**ASSIGNMENT:** In the forum thread, what price is given for the coffee enema offered by the Chiang Mai detox center?

Is this product available on Amway?

I could sell this door to door.

 :Saeek:

----------


## biggrtiggr

Bit painful on the old asteroids :mid:

----------


## Nawty

I have been trying to get rid of a few decades of stained ring from all those years of dragging shit over ya crack with scratchy paper.....with bleach.

Seems to be working ok for me and 7 years now of a 'no paper zone'.....and it is looking somewhat nicer......anyone wanna see ?

----------


## The Gentleman Scamp

...and we wonder why aliens don't just stop by and say _'hello!'._

----------


## Rascal

Are you fucking kidding me, is this a joke or a fag game?

----------


## Rascal

OK this is to much.

----------


## Rascal

Gerbil man, you are the TD expert! :Smile:

----------


## dirtydog

Of course the real problem starts if you like coffee enemas, how do you strike a balance between the pinkness you achieve through anal bleaching to the staining caused by coffee enemas, one of lifes unanswered questions I believe.

But, maybe I have found the people to ask, here is something from Chiang Mai detox center, seems a bargain at only 800baht.

*Coffee Enema

*                     Coffee enemas are a wonderful way to stimulates the liver and cleanse the rectum. Freshly made organic coffee is allowed to cool to body temperature before being poured into an enema bag. Using the gentle force of gravity the coffee finds its way into the rectum and colon and is held there for 30 minutes.


                     Coffee enemas detoxify the liver, stimulating both liver and gallbladder to remove toxins, open bile ducts, increase peristaltic action, and produce enzyme activity for healthy red blood cell formation and oxygen uptake.  The coffee enema is a retention enema.  Depending on your experience with enemas, you may prefer to have a water enema before-hand to help with retaining the coffee.

[Dataset entries]
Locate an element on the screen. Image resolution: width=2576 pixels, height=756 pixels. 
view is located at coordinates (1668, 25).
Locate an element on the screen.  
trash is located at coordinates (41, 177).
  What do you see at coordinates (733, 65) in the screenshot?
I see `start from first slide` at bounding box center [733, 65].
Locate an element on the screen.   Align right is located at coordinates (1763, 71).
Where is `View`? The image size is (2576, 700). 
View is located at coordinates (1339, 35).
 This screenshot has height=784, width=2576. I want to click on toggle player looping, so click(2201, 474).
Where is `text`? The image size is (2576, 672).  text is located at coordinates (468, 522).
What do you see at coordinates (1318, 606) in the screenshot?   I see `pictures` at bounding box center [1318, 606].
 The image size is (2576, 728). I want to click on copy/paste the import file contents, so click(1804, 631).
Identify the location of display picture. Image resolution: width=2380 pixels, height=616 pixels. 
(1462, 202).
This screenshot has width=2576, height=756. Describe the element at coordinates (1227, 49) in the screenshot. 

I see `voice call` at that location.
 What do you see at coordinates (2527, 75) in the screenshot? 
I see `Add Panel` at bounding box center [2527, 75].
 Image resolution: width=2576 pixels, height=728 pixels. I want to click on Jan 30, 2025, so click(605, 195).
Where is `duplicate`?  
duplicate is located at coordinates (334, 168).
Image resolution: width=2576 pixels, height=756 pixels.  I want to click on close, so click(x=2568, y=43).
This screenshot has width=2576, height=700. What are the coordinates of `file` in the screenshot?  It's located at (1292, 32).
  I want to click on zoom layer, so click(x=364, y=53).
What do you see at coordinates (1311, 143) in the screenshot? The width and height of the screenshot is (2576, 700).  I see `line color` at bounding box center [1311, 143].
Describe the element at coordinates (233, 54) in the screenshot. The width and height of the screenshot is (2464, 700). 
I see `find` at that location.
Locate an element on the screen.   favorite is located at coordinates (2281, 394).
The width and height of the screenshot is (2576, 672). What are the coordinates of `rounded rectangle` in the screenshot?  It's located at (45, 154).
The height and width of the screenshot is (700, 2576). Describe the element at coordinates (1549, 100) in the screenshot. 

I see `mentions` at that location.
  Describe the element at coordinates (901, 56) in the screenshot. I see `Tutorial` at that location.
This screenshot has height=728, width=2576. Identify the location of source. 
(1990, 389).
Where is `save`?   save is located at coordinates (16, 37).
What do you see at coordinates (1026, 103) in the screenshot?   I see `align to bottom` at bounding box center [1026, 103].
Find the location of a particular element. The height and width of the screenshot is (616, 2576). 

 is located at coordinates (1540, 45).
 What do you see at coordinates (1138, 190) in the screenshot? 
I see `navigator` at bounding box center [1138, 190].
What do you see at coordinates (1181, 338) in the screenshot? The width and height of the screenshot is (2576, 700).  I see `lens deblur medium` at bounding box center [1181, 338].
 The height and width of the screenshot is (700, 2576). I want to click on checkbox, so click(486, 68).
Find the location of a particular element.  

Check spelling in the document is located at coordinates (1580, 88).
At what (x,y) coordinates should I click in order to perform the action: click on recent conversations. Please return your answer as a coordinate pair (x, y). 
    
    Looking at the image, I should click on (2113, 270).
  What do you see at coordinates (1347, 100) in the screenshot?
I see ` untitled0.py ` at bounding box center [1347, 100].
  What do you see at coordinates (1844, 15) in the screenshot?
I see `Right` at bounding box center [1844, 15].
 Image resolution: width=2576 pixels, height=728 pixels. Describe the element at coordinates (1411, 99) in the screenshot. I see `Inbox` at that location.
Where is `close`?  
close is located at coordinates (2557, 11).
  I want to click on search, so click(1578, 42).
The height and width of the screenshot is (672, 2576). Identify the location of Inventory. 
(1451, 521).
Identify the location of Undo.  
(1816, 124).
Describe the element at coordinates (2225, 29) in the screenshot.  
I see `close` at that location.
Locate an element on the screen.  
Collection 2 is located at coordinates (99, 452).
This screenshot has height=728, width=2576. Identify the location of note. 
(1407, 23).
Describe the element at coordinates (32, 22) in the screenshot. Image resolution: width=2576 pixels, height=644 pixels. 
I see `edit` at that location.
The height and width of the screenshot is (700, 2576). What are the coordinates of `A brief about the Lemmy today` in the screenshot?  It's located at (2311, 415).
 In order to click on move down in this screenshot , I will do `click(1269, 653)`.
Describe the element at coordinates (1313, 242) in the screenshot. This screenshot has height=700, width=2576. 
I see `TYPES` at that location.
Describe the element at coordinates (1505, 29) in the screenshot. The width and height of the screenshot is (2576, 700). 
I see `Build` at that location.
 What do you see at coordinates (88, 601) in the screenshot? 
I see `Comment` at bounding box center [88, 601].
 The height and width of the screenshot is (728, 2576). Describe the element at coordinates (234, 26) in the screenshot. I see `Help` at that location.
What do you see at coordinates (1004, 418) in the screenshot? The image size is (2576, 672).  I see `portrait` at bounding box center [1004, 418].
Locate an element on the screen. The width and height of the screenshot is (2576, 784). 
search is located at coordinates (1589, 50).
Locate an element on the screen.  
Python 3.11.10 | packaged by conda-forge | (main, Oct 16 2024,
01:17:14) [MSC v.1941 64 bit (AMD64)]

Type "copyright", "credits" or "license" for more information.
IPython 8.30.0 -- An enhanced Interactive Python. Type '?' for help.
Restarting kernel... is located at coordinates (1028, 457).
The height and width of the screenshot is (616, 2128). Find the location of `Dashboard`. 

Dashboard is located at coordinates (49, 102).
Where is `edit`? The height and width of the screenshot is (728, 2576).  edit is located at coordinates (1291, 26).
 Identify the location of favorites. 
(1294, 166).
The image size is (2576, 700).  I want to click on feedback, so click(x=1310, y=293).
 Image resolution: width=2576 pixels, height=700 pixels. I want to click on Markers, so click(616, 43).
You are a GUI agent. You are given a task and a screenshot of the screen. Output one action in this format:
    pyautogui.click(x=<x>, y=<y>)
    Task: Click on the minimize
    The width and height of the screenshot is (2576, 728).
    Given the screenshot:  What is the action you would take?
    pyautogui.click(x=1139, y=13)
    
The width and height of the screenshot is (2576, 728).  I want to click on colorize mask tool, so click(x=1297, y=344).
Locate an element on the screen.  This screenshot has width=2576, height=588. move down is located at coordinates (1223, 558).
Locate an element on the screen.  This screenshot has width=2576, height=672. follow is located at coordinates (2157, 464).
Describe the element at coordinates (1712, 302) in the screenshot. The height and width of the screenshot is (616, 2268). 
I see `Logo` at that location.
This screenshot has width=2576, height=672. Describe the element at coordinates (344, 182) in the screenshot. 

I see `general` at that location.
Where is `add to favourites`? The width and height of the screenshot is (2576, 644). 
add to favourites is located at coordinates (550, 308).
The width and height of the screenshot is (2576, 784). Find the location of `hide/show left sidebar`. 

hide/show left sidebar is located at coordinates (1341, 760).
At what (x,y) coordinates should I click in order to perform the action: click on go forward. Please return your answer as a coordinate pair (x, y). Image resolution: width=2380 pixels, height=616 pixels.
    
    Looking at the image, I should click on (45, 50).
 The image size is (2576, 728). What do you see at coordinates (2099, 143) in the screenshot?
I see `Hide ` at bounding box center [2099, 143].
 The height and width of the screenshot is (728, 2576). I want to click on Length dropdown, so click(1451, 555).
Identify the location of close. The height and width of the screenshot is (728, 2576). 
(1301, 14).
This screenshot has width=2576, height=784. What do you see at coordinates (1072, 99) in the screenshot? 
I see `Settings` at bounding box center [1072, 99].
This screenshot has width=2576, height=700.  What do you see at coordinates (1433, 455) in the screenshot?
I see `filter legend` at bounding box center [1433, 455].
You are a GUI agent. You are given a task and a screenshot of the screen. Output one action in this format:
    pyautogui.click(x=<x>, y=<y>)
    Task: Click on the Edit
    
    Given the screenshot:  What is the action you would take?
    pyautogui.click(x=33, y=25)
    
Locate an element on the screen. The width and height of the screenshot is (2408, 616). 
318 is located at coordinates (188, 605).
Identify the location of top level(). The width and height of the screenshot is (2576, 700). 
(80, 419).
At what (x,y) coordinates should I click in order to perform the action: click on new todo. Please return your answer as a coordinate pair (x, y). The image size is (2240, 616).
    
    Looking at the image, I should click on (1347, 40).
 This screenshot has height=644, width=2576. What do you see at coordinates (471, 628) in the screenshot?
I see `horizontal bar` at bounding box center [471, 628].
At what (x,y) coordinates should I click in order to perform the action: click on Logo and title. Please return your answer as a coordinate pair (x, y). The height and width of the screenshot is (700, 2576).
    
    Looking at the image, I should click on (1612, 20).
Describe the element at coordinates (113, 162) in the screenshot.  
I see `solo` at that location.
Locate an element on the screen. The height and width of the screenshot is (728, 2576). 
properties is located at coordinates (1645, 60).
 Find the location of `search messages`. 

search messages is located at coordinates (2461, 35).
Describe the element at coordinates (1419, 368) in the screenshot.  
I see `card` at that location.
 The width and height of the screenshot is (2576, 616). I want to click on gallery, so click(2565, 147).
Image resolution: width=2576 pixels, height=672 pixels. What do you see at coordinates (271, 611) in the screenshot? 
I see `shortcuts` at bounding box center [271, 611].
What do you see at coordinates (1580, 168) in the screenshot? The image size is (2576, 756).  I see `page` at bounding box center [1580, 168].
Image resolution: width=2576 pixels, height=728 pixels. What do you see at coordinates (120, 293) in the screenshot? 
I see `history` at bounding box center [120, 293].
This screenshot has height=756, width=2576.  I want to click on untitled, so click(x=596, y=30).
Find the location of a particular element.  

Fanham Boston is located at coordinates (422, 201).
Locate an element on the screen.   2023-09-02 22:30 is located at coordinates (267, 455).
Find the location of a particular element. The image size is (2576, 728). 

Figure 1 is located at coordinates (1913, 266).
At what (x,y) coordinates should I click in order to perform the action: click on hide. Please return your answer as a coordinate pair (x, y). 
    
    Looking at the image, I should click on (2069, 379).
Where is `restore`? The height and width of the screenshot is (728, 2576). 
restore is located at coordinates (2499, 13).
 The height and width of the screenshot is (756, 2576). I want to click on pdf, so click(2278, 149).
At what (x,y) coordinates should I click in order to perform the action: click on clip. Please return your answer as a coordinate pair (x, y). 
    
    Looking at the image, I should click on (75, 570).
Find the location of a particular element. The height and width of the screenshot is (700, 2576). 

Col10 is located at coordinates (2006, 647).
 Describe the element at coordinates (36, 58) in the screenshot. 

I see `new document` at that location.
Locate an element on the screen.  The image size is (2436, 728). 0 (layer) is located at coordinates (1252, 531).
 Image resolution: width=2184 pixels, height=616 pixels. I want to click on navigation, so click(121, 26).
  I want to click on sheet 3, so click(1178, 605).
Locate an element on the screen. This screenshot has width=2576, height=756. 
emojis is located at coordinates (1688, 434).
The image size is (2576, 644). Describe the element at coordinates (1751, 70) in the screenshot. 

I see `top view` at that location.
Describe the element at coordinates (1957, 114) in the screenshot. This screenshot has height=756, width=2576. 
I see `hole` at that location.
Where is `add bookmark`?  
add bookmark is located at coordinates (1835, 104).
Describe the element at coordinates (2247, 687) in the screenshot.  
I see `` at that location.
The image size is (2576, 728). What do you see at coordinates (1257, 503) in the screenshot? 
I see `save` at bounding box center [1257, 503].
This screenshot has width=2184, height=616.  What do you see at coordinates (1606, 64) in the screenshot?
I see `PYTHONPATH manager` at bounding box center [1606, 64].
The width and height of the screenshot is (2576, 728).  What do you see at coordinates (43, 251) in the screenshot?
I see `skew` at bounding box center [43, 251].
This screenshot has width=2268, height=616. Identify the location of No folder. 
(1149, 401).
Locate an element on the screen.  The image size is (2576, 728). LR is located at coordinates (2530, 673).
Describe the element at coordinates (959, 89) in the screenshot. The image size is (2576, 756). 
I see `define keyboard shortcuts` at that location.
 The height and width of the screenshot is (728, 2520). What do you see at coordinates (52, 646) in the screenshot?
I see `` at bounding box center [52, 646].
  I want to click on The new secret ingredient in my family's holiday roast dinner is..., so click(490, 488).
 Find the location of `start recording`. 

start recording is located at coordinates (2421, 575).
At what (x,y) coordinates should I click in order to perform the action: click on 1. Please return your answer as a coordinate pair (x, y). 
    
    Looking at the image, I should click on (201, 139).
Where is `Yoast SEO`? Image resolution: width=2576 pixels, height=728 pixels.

**SOLUTION:** 800 baht.